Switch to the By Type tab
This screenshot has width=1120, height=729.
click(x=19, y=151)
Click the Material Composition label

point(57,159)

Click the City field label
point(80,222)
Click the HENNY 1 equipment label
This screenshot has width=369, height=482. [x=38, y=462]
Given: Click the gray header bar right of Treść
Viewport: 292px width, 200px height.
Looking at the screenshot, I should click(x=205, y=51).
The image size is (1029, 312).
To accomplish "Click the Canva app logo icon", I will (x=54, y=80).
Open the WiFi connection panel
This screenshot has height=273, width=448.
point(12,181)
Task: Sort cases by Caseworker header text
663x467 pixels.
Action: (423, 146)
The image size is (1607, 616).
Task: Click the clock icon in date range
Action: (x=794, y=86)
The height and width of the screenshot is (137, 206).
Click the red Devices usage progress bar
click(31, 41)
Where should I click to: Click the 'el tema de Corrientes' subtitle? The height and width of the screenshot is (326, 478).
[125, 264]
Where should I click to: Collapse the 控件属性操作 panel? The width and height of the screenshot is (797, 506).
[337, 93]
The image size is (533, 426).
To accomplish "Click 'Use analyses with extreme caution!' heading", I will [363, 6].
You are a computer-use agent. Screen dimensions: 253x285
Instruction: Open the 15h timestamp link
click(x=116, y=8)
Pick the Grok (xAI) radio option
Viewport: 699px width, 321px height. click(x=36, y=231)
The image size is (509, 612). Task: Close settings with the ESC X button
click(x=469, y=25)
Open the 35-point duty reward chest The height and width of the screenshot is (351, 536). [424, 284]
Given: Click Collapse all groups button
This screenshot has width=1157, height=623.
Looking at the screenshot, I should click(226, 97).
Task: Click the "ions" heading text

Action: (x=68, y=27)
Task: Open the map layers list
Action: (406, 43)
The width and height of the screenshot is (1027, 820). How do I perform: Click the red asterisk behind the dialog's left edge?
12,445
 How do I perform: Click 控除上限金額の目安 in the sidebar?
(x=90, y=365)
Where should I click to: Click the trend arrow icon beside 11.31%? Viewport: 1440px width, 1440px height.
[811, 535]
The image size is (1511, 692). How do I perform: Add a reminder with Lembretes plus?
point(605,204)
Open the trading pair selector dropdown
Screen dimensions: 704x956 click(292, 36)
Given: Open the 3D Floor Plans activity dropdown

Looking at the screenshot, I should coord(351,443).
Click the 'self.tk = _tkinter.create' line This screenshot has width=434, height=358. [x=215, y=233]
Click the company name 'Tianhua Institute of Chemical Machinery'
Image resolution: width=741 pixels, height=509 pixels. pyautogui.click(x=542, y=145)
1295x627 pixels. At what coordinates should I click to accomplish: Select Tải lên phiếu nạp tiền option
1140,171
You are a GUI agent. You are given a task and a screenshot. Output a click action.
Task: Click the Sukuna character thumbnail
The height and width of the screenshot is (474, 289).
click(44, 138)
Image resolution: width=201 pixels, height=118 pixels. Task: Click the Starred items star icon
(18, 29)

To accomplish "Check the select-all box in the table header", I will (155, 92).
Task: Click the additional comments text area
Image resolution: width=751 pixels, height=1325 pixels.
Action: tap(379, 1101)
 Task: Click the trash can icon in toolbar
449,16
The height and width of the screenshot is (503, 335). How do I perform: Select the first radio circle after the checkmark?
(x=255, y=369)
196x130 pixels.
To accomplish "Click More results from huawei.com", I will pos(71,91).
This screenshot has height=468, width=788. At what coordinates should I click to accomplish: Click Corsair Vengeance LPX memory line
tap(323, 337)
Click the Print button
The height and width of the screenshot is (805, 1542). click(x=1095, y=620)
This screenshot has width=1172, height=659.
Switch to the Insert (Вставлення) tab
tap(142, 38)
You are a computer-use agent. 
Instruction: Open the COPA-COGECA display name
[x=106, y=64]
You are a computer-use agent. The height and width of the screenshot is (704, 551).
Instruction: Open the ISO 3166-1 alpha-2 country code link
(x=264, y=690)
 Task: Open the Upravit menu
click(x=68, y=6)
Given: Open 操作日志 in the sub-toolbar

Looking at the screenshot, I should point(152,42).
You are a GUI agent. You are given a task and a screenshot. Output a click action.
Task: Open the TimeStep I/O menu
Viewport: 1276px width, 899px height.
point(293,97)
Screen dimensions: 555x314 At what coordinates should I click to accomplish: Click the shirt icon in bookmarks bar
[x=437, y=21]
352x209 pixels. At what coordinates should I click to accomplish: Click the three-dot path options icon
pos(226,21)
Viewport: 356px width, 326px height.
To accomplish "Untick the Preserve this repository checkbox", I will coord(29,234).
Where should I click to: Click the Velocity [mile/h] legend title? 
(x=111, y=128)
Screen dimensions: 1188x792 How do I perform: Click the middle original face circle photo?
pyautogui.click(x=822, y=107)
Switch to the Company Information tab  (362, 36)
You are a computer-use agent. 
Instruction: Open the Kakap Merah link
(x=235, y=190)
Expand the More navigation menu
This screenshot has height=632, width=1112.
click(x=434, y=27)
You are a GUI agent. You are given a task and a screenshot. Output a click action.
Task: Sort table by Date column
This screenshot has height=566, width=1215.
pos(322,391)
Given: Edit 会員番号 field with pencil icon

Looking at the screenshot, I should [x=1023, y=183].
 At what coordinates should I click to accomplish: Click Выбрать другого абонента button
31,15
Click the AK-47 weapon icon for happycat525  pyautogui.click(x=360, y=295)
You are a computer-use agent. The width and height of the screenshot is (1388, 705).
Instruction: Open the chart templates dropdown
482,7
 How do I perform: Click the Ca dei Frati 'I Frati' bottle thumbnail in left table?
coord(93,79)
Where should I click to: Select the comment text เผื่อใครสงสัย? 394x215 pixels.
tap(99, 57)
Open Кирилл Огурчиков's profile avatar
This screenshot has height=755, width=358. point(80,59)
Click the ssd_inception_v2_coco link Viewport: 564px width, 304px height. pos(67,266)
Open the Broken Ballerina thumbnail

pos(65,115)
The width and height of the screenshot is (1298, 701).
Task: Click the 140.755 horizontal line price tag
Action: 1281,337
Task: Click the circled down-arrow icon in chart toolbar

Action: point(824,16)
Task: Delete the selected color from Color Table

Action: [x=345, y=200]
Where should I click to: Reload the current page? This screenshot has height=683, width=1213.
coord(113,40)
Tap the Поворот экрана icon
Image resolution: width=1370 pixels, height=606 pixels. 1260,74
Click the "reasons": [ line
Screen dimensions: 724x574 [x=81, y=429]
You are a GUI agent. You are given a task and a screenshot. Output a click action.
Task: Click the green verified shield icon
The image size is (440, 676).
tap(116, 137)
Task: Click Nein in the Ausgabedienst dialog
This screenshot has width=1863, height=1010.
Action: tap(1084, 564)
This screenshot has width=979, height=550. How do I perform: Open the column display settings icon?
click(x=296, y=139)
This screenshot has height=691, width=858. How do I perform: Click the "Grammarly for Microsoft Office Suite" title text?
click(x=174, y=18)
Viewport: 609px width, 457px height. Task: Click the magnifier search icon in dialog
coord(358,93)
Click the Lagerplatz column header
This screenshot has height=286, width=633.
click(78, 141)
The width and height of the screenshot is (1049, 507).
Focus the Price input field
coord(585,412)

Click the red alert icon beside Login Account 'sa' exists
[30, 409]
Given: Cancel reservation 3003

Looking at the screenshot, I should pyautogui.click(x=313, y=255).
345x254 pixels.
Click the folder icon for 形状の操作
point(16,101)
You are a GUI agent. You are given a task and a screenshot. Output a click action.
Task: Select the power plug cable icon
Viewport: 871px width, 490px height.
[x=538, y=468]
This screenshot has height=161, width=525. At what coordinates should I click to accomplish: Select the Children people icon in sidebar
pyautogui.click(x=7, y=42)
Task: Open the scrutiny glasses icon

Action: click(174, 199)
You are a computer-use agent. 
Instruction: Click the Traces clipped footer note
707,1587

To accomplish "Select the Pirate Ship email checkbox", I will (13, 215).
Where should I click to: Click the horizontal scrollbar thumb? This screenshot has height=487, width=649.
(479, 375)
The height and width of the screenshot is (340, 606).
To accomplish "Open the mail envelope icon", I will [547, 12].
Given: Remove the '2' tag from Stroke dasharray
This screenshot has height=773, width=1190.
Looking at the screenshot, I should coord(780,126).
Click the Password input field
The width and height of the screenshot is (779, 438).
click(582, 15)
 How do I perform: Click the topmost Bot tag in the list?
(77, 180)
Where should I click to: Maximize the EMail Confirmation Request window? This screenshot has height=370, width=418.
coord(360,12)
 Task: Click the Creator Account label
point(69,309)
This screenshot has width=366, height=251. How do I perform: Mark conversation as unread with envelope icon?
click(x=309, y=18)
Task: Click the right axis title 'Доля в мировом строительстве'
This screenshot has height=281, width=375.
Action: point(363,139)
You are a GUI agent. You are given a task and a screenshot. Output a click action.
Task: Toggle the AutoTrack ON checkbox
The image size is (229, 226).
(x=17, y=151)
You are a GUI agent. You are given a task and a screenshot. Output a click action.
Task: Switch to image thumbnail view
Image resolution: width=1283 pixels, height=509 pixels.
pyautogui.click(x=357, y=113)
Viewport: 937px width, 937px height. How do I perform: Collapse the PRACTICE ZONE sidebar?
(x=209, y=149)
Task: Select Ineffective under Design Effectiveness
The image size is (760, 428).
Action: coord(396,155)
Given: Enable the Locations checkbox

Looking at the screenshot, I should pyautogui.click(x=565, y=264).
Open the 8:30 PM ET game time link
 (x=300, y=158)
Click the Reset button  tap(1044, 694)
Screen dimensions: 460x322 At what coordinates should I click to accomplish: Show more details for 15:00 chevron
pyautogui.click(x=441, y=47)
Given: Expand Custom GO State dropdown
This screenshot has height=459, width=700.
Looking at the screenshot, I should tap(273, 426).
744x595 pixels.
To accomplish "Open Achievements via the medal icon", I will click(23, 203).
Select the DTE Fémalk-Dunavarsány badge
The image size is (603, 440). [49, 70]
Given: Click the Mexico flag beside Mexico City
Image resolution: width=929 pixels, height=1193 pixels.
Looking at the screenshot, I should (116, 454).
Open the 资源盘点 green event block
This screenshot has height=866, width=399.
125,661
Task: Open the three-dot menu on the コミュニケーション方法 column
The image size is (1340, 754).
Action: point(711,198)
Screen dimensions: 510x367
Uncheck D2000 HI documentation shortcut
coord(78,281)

----------

What you have to do
The line containing "This screenshot has height=866, width=399." marks the start. Reproduce it and all lines after it through the end of the listing, exactly and alone.

Response for this exercise
This screenshot has height=866, width=399.
125,661
Task: Open the three-dot menu on the コミュニケーション方法 column
The image size is (1340, 754).
Action: point(711,198)
Screen dimensions: 510x367
Uncheck D2000 HI documentation shortcut
coord(78,281)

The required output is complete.